Where there is an anticipatory breach, or the breach of an executory contract, and the innocent party wishes to treat himself as discharged, he must “accept the repudiation.”  It is usually done by communicating the decision to terminate [to] the party in default although it may be sufficient to lead evidence of an “unequivocal overt act which is inconsistent with the subsistence of the contract ... without any concurrent manifestation of intent directed to the other party” ... Acceptance of a repudiation must be clear and unequivocal and mere inactivity or acquiescence will generally not be regarded as acceptance for this purpose.  But there may be circumstances in which a continuing failure to perform will be sufficiently unequivocal to constitute acceptance of a repudiation. It all depends on “the particular contractual relationship and the particular circumstances of the case.”  [Emphasis added.]

Intention Explained

The expression of intention to forgo being bound to a contract may occur verbally through spoken or written words or by behaviour through actions as conduct.  Such is stated in many cases including Barresi v. Jones Lang Lasalle Real Estate Services Inc., 2019 ONCA 884, where it was said:


[5]  The trial judge correctly noted that contractual repudiation occurs “by words or conduct evincing an intention not to be bound by the contract”: Guarantee Co. of North America v. Gordon Capital, 1999 CanLII 664 (SCC), [1999] 3 S.C.R. 423, at para. 40. A contractual breach “is a repudiation of the contract if it is a breach of a contractual condition or of some other sufficiently important term of the contract so that there is a substantial failure of performance”: Potter v. New Brunswick Legal Aid Services Commission, 2015 SCC 10, [2015] 1 S.C.R. 500, at para. 145.
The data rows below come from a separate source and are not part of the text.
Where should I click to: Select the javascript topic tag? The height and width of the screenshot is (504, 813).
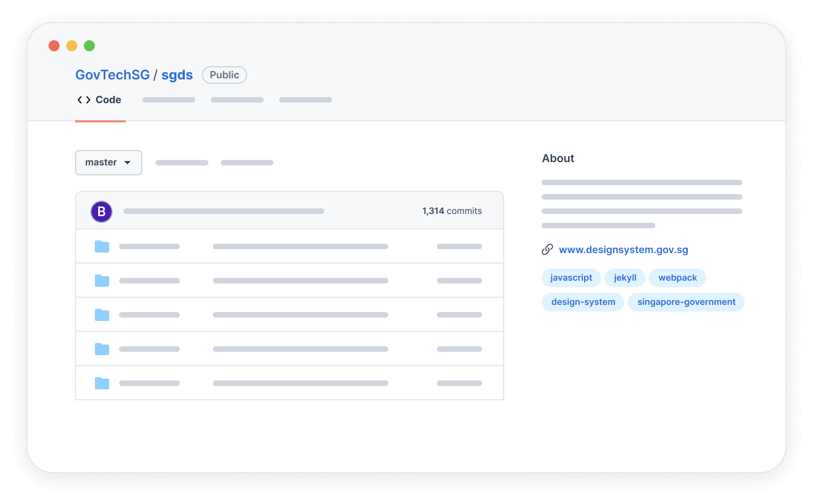pyautogui.click(x=571, y=278)
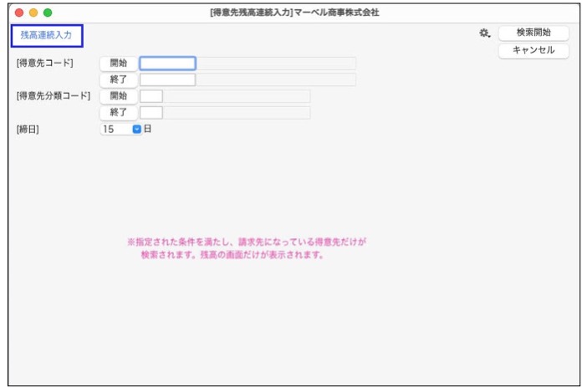Click 開始 button for 得意先コード
Image resolution: width=587 pixels, height=392 pixels.
point(118,64)
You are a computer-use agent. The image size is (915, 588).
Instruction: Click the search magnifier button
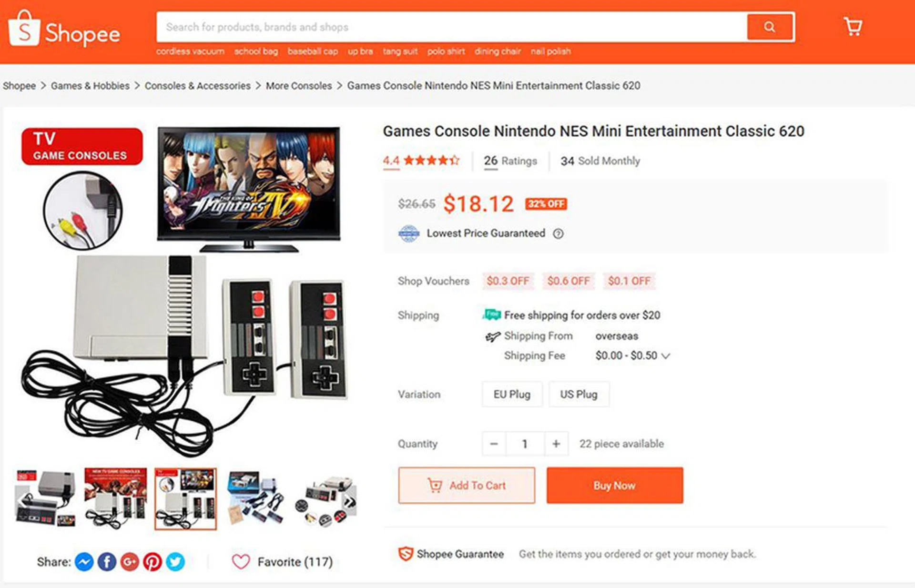coord(770,27)
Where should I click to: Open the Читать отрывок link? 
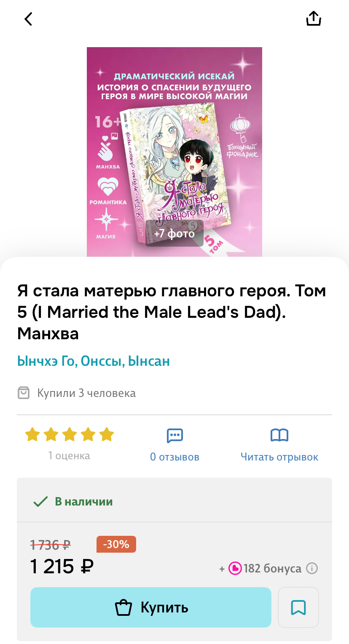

Repudiating Contract Accidentally

Interesting, the intent to forgo being bound to a contract, despite the word "intent", may occur accidentally where a party to the contract mistakenly believes in a right to refrain from performing an obligation under the contract.  This was said in Remedy Drug Store Co. Inc. v. Farnham, 2015 ONCA 576, where it was stated:


[47]  A party can repudiate a contract without subjectively intending to do so. As the Supreme Court wrote in Guarantee Company, at para. 40:

Repudiation, by contrast, occurs "by words or conduct evincing an intention not to be bound by the contract. It was held by the Privy Council in Clausen v. Canada Timber & Lands, Ltd. [1923 CanLII 430 (UK JCPC), [1923] 4 D.L.R. 751], that such an intention may be evinced by a refusal to perform, even though the party mistakenly thinks that he is exercising a contractual right" (S.M. Waddams, The Law of Contracts (4th ed. 1999), at para. 620).42 [Emphasis added.] 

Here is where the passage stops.